_AIM OF THE EXERCISE_
Reproduce exactly the lines from the top of the records below through the line holding "You are a GUI".

_DATA FOR THIS TASK_
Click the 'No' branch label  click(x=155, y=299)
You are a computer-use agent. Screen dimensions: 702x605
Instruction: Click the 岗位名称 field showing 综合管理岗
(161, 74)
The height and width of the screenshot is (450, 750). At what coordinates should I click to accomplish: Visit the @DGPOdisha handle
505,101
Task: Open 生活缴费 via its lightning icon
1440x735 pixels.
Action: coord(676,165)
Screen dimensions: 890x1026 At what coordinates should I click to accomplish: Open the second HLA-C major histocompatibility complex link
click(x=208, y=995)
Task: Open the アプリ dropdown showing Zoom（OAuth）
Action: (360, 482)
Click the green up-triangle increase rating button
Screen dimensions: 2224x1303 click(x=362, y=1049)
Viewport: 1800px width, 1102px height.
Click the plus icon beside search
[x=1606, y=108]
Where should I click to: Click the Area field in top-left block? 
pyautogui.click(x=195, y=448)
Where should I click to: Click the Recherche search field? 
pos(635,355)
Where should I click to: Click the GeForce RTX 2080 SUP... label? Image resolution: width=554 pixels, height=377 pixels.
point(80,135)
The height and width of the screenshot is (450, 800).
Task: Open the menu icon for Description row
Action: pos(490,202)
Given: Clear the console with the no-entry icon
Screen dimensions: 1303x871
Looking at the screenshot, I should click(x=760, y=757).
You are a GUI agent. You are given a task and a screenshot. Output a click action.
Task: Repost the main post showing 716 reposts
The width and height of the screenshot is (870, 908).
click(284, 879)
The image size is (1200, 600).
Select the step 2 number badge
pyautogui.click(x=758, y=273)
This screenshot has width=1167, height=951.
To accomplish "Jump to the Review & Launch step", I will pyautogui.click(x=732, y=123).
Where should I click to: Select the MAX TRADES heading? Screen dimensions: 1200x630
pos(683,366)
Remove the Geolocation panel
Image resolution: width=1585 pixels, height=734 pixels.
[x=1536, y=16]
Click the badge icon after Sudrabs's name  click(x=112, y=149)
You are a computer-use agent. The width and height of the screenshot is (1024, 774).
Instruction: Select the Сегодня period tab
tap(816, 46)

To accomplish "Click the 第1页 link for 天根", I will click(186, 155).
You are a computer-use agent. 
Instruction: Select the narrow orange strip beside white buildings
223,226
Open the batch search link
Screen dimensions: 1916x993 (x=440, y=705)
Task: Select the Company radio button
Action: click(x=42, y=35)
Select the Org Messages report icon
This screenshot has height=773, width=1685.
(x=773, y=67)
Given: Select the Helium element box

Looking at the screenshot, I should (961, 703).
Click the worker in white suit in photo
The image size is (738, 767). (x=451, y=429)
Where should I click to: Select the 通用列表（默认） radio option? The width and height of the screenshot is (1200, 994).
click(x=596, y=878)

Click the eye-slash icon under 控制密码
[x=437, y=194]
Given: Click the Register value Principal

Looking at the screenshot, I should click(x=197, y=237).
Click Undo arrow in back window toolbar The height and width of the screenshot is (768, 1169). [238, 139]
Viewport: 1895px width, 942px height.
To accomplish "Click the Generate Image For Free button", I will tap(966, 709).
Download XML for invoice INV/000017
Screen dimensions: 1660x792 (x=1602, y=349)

_EXERCISE OUTPUT_
Click the 'No' branch label  click(x=155, y=299)
You are a computer-use agent. Screen dimensions: 702x605
Instruction: Click the 岗位名称 field showing 综合管理岗
(161, 74)
The height and width of the screenshot is (450, 750). At what coordinates should I click to accomplish: Visit the @DGPOdisha handle
505,101
Task: Open 生活缴费 via its lightning icon
1440x735 pixels.
Action: coord(676,165)
Screen dimensions: 890x1026 At what coordinates should I click to accomplish: Open the second HLA-C major histocompatibility complex link
click(x=208, y=995)
Task: Open the アプリ dropdown showing Zoom（OAuth）
Action: (360, 482)
Click the green up-triangle increase rating button
Screen dimensions: 2224x1303 click(x=362, y=1049)
Viewport: 1800px width, 1102px height.
Click the plus icon beside search
[x=1606, y=108]
Where should I click to: Click the Area field in top-left block? 
pyautogui.click(x=195, y=448)
Where should I click to: Click the Recherche search field? 
pos(635,355)
Where should I click to: Click the GeForce RTX 2080 SUP... label? Image resolution: width=554 pixels, height=377 pixels.
point(80,135)
The height and width of the screenshot is (450, 800).
Task: Open the menu icon for Description row
Action: pos(490,202)
Given: Clear the console with the no-entry icon
Screen dimensions: 1303x871
Looking at the screenshot, I should click(x=760, y=757).
You are a GUI agent. You are given a task and a screenshot. Output a click action.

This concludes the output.